UİD-DER kortejinde öne çıkan son derece önemli bir slogan daha vardı: “Kahrolsun Gangster Sendikacılar!” İşçi hareketinin, Türk Metal ve onun tepesinde oturan faşistler tarafından gangster bir temelde bölünmesinin hedef alınması, dile getirilen sloganla bu hainlerin işçi kitlelerine teşhir edilmesi son derece önemliydi. Devletle ve faşist örgütlenmelerle iç içe geçmiş Mustafa Özbek ve onun etrafında toplanmış gangster sendikacılara karşı mücadele yürütmek büyük önem taşıyor.
Son birkaç ayda yüz binlerce işçi işten atıldı ve özellikle otomotiv sektöründe işten atılan sendikalı işçilerin çoğunluğunu Türk Metal üyesi işçiler oluşturuyordu. Fakat işten atmalara karşı sessiz kalan ve hatta işten atmalar konusunda patronlara yardımcı olan Türk Metal’in faşist yöneticileri, Mustafa Özbek’in gözaltına alınmasından dolayı işçileri sokağa döktüler. Yani bu faşist sendikacıların derdi işçilere dönük saldırılar değil, faşist örgütlenmenin sendikal alandaki uzantısı olan Özbek’in gözaltına alınmasıydı. Türk Metal yöneticileri işçilerin miting alanına gelip gelmediğini yoklamayla belirlediler.
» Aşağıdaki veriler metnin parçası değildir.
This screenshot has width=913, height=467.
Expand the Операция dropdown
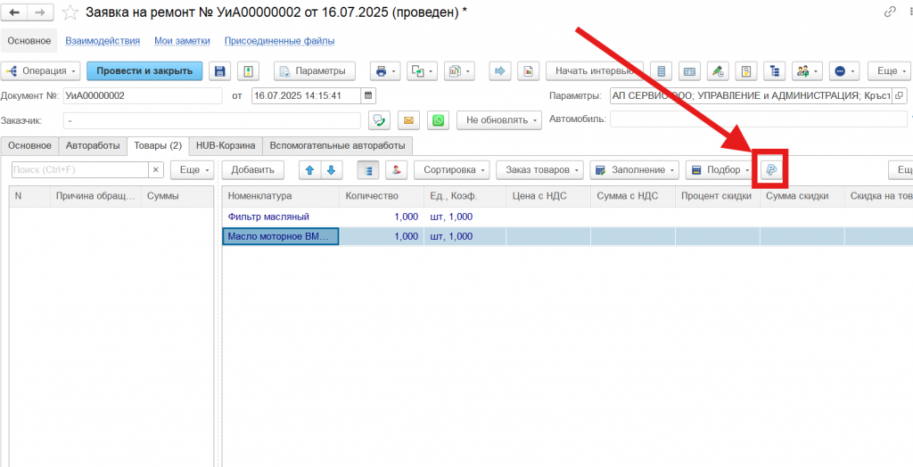tap(41, 71)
Miting alanına gelen işçiler, miting alanında kurulan Türk Metal masasına gidip geldiklerini haber verdiler ve adlarını sildirdiler. Bu arada işyeri temsilcileri de, devrimci ve demokratik kitle örgütlerinin kortejlerini gezerek, mitinge Türk Metal ile değil de devrimci çevrelerle katılan işçileri tespit etmeye çalıştılar. Fakat bu faşistlerin esas derdi işçileri sendika kortejine katmak değil, devrimci çevrelerle mitinge katılan işçileri tespit edip işten attırmaktı. Türk Metal’in katılmadığı mitinglerde de, işyeri temsilcileri devrimci çevrelerin ve demokratik kitle örgütlerinin kortejlerini dolaşmakta ve buralarda gördükleri işçileri işten attırmaktadırlar.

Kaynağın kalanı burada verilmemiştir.